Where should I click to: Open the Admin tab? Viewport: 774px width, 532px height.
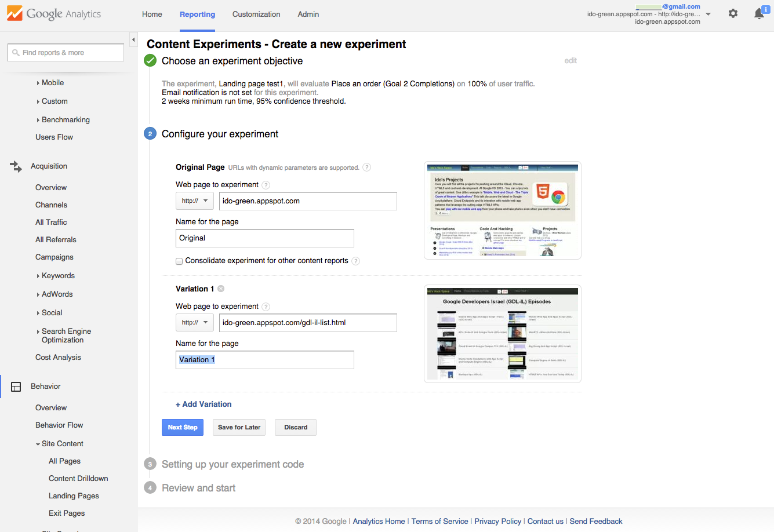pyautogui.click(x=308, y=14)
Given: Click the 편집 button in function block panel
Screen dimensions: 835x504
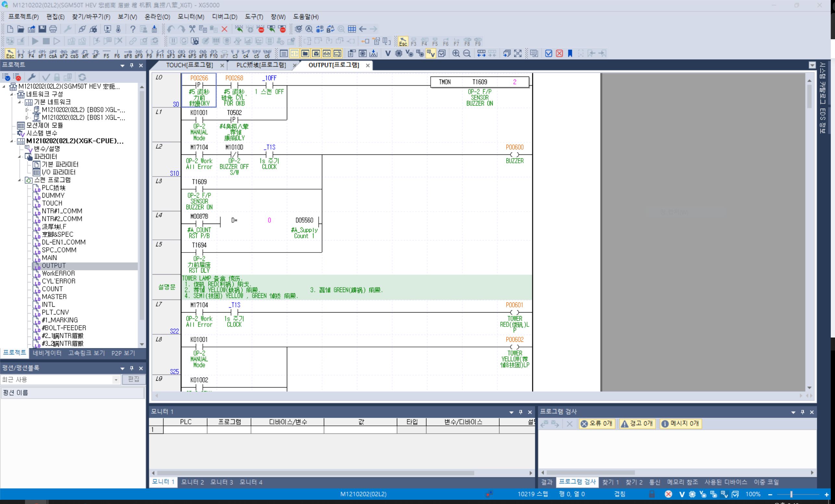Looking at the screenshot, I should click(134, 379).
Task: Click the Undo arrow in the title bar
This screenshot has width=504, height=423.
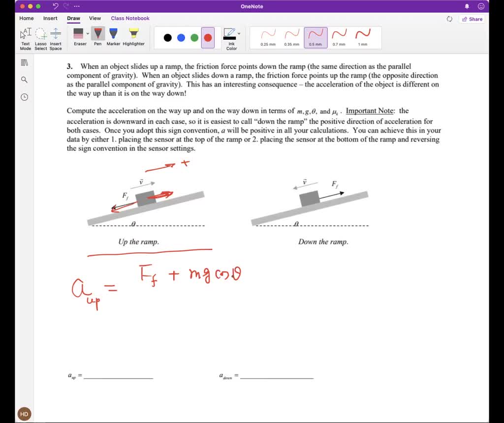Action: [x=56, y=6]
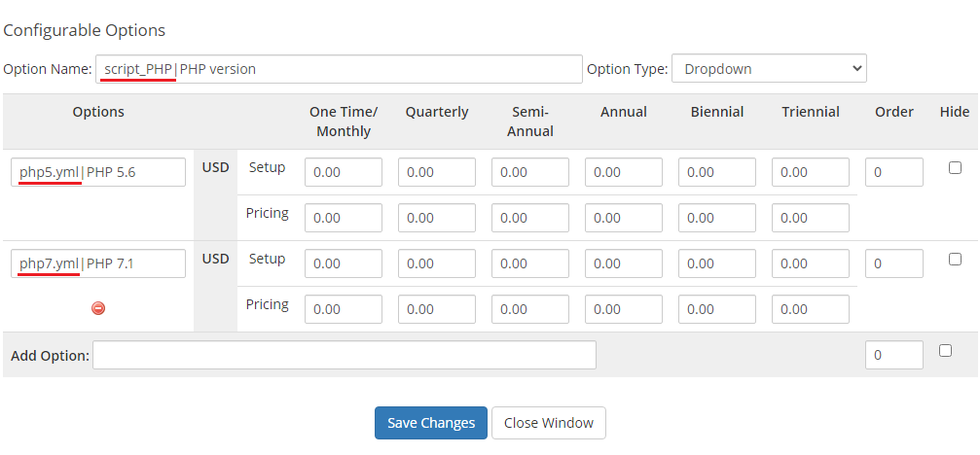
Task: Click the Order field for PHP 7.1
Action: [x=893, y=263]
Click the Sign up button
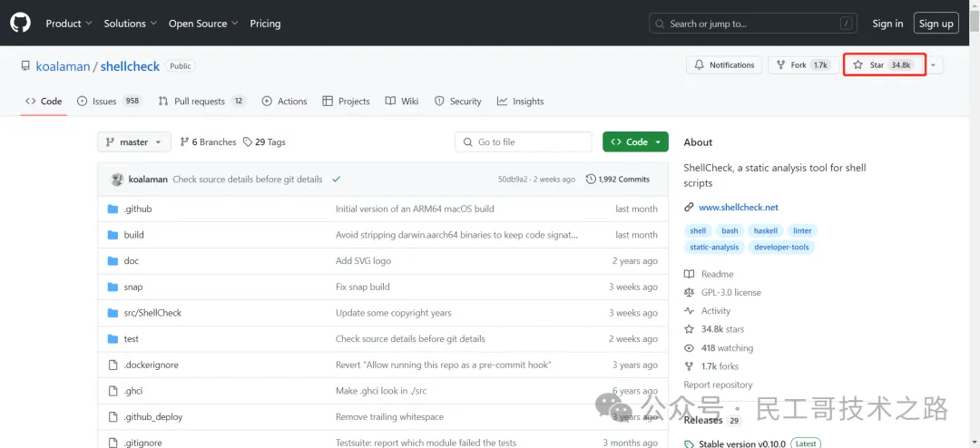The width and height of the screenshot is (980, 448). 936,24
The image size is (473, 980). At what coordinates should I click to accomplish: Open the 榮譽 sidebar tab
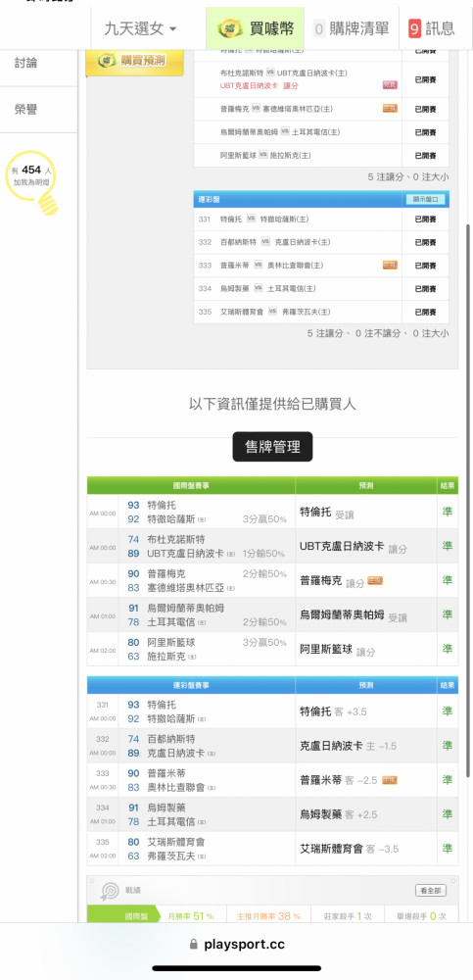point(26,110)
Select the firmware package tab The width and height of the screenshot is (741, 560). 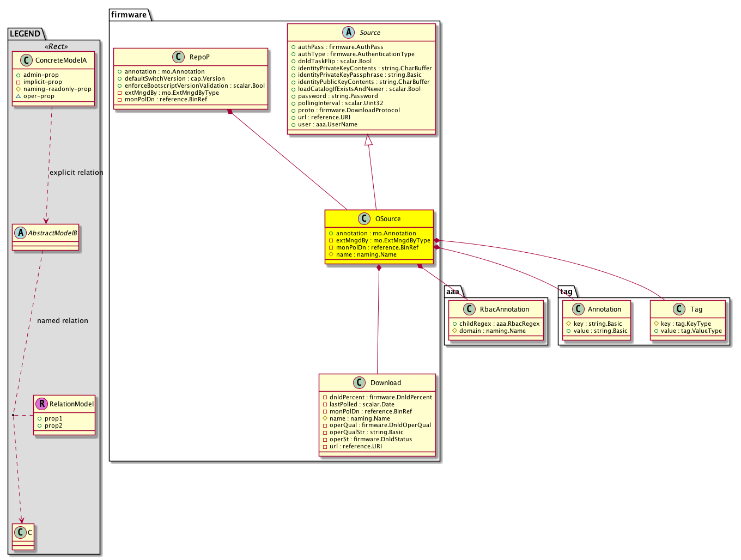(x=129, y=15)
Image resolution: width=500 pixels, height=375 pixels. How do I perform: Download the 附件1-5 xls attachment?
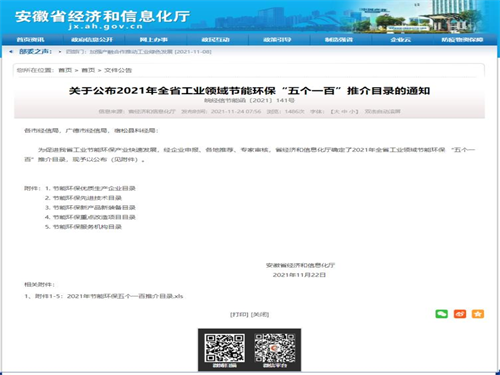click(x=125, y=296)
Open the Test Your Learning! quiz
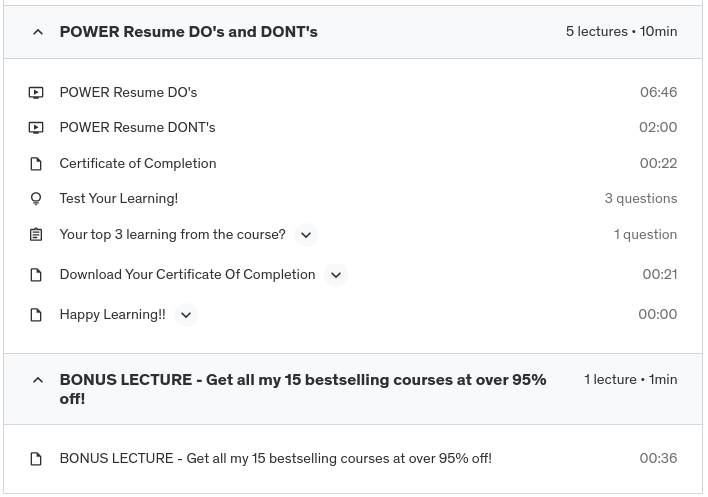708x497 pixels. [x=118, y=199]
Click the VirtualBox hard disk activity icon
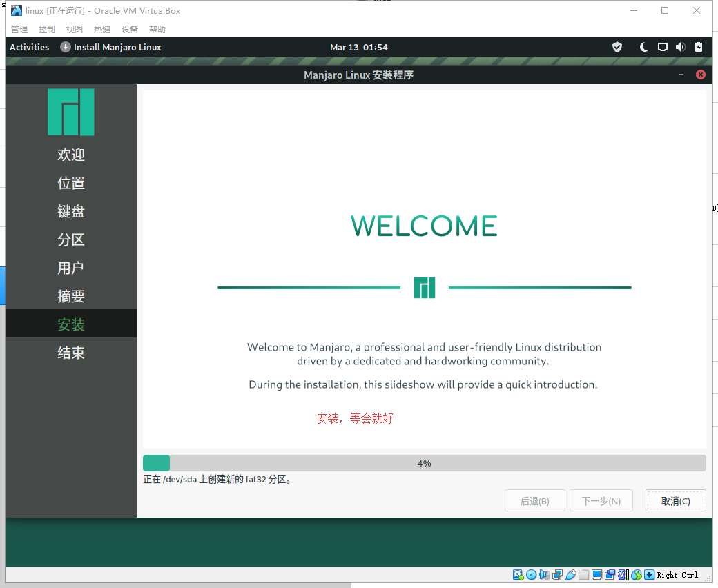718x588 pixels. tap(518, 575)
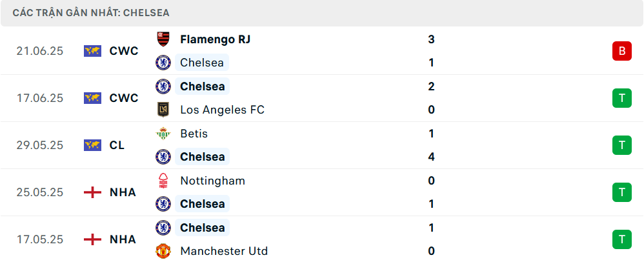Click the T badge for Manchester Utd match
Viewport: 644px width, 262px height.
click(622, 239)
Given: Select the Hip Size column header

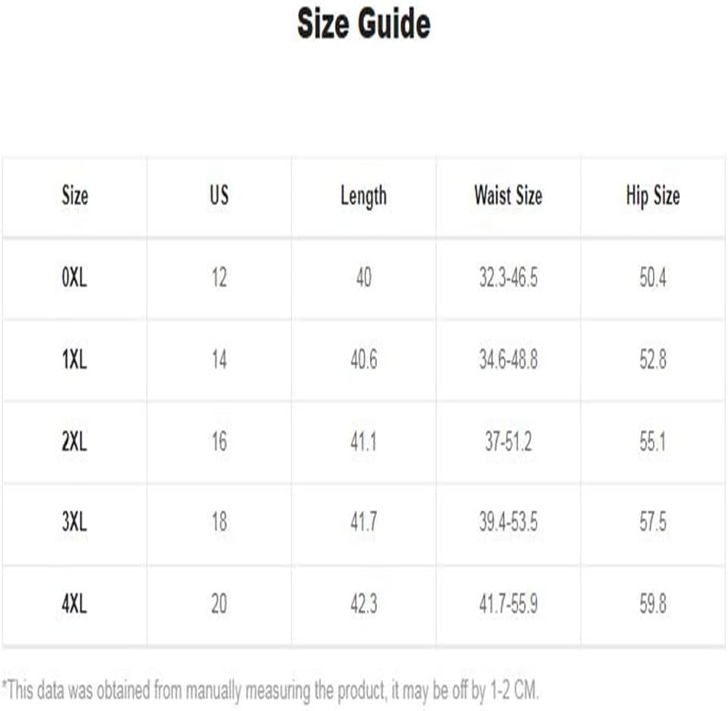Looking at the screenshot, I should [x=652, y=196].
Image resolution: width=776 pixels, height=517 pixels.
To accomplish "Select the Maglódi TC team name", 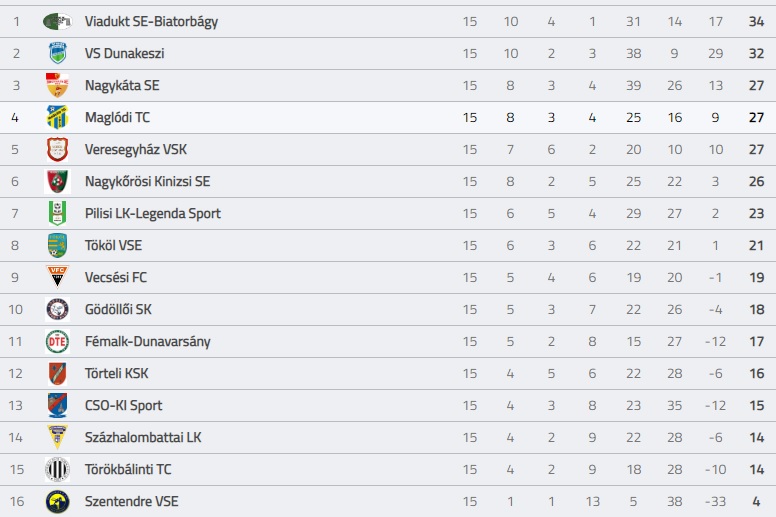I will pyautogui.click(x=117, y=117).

THE TASK. Repeat the exact lines from the first line of the data through the line containing "Task: Click the Undo arrow in the title bar". Nothing else, no pictures.

TASK SOLUTION.
Where should I click to: Open the Admin tab? Viewport: 774px width, 532px height.
pyautogui.click(x=308, y=14)
Given: Click the 편집 button in function block panel
Screen dimensions: 835x504
Looking at the screenshot, I should click(134, 379).
Task: Click the Undo arrow in the title bar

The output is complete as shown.